DATA SECTION:
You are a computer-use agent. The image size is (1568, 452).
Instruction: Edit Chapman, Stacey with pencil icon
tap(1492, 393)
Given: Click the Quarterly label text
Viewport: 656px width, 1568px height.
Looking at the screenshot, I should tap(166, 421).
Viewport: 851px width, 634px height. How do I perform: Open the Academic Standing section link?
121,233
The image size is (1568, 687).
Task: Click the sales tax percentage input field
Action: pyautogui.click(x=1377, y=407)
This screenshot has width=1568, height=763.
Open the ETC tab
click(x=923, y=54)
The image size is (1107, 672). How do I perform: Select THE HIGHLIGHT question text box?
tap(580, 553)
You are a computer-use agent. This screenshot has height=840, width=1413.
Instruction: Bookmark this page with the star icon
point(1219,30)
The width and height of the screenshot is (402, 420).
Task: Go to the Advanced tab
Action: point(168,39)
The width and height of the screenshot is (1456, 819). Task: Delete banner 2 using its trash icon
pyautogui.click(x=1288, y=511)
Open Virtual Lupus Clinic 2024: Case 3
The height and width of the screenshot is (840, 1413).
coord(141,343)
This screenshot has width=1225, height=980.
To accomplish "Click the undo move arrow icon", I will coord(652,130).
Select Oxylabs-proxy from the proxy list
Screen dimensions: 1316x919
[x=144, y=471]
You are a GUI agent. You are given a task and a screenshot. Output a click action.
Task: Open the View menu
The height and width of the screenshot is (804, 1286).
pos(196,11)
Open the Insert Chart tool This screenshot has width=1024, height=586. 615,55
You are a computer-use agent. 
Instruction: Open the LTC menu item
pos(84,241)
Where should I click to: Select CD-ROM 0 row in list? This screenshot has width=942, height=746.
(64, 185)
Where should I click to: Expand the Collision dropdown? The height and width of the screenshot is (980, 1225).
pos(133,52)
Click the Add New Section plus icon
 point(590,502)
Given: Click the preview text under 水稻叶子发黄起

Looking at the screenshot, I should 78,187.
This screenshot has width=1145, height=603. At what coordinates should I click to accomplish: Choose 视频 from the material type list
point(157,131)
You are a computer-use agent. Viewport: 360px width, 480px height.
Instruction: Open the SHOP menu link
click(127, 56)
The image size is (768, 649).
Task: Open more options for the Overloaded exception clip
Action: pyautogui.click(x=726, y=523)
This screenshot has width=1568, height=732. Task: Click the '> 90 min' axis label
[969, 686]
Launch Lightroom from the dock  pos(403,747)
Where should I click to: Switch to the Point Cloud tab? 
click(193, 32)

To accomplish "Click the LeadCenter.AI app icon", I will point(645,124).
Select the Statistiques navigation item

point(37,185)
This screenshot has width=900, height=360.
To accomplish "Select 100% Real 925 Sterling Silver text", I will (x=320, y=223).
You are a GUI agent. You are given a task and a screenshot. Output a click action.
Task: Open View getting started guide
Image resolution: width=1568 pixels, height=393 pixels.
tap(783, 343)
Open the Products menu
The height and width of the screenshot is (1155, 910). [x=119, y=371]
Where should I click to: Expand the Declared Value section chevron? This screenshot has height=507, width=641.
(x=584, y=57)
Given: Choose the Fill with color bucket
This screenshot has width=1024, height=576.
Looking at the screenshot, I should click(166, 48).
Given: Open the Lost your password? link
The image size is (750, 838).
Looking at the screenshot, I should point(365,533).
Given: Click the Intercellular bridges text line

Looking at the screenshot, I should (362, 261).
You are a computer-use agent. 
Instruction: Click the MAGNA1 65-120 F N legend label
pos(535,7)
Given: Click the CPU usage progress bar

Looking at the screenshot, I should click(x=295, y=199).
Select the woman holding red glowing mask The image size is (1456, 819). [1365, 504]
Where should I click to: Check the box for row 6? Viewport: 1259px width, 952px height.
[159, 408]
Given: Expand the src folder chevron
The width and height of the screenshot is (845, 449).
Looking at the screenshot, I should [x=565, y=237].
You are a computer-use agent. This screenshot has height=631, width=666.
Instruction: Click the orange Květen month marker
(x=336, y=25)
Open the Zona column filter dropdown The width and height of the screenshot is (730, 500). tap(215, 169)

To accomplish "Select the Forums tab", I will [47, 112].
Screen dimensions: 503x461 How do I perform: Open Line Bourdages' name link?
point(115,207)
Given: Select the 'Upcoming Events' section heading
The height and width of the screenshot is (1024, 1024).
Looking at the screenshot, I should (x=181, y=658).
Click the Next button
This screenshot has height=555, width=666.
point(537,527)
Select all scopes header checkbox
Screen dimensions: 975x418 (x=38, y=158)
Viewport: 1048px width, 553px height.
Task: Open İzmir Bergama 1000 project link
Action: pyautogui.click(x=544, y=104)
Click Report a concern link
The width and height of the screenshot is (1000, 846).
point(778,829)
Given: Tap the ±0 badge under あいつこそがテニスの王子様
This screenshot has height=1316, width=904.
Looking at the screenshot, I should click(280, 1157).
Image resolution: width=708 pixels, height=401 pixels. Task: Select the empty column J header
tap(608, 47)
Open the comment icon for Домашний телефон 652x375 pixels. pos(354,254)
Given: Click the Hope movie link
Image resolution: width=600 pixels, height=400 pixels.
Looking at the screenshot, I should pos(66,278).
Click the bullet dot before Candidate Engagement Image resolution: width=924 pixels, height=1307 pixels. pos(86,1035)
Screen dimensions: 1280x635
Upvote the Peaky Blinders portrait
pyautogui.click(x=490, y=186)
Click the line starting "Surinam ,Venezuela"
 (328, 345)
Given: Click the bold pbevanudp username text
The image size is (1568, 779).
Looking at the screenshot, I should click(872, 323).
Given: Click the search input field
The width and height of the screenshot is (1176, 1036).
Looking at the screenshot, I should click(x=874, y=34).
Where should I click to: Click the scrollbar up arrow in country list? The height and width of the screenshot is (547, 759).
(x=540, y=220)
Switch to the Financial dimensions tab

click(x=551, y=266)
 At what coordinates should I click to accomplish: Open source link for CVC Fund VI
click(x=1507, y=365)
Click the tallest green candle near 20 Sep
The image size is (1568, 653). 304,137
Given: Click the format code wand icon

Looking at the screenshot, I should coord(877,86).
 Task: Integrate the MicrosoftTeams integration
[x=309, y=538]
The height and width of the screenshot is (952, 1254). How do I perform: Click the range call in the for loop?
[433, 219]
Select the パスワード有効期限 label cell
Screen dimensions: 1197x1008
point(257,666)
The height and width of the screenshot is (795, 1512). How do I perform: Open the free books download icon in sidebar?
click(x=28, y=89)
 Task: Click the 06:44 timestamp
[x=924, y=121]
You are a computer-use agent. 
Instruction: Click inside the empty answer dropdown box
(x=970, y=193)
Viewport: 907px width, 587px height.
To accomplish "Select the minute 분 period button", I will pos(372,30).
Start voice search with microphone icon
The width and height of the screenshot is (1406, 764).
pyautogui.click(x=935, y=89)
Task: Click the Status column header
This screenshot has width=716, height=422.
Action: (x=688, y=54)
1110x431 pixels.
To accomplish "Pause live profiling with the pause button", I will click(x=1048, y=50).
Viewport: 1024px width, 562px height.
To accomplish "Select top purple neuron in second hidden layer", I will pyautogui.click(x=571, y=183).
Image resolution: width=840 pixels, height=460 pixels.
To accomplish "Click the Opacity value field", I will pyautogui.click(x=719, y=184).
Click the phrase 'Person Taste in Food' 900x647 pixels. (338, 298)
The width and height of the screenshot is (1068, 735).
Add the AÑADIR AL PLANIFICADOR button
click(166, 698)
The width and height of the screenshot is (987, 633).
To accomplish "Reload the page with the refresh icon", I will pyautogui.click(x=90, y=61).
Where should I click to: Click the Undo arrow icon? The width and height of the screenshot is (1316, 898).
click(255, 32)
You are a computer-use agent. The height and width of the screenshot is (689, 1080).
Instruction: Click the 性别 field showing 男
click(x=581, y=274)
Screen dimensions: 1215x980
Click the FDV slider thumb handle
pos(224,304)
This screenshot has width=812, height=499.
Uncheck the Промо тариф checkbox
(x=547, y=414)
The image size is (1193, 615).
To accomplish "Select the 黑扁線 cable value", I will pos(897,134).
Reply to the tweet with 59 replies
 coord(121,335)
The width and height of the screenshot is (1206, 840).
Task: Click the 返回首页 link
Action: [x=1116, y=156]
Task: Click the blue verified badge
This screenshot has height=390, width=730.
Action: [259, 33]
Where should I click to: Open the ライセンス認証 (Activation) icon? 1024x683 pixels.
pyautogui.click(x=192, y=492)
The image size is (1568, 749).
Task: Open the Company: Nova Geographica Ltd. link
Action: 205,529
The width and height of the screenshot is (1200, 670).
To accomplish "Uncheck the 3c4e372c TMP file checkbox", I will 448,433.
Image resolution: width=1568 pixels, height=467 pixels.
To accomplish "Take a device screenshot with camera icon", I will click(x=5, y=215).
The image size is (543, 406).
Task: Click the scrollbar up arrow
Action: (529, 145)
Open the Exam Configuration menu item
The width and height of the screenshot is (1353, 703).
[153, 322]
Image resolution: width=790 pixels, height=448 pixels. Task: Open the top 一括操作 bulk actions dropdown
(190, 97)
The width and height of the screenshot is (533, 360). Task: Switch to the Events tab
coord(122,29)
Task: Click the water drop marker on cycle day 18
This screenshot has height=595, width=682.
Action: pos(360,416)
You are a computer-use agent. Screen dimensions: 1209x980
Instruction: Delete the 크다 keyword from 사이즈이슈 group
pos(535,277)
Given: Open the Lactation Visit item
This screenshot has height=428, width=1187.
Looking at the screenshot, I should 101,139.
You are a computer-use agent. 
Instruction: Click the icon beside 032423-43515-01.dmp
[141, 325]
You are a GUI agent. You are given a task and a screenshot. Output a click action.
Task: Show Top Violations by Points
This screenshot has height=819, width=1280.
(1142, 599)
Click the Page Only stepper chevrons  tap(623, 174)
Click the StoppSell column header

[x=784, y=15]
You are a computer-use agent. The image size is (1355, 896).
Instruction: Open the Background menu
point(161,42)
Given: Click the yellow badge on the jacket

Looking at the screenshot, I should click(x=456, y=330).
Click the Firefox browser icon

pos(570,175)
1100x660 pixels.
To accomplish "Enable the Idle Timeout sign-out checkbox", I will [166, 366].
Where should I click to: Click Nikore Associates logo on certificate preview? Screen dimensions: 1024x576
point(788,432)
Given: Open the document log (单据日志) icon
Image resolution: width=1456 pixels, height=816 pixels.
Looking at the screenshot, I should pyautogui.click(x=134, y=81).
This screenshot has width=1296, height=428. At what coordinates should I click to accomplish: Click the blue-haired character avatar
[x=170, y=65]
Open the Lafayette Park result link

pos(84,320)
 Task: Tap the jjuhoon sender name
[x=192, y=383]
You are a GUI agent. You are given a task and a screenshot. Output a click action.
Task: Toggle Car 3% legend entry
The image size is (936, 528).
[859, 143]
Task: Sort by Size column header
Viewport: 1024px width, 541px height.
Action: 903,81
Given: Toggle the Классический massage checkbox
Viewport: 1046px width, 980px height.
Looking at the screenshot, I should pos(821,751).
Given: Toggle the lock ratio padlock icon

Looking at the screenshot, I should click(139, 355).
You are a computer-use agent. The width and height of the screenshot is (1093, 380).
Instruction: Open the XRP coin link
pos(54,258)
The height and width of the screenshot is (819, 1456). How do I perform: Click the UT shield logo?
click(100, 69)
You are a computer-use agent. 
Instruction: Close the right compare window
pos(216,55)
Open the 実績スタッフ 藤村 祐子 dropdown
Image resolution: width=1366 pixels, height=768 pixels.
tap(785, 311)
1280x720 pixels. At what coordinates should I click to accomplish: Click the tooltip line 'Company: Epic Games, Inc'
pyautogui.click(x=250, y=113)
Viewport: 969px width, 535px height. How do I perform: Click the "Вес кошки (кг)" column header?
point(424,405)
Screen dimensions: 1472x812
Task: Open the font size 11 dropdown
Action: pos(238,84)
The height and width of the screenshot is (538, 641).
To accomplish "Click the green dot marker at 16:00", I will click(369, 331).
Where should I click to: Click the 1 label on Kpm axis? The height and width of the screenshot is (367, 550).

TASK TO COMPLETE:
Retype exactly the span of lines from the one with "The height and width of the screenshot is (804, 1286)." through the one with "You are a computer-use agent. Viewport: 360px"; include both ends and omit the rest of the material.

RESULT BELOW:
The height and width of the screenshot is (804, 1286).
pos(196,11)
Open the Insert Chart tool This screenshot has width=1024, height=586. 615,55
You are a computer-use agent. 
Instruction: Open the LTC menu item
pos(84,241)
Where should I click to: Select CD-ROM 0 row in list? This screenshot has width=942, height=746.
(64, 185)
Where should I click to: Expand the Collision dropdown? The height and width of the screenshot is (980, 1225).
pos(133,52)
Click the Add New Section plus icon
 point(590,502)
Given: Click the preview text under 水稻叶子发黄起

Looking at the screenshot, I should 78,187.
This screenshot has width=1145, height=603. At what coordinates should I click to accomplish: Choose 视频 from the material type list
point(157,131)
You are a computer-use agent. Viewport: 360px width, 480px height.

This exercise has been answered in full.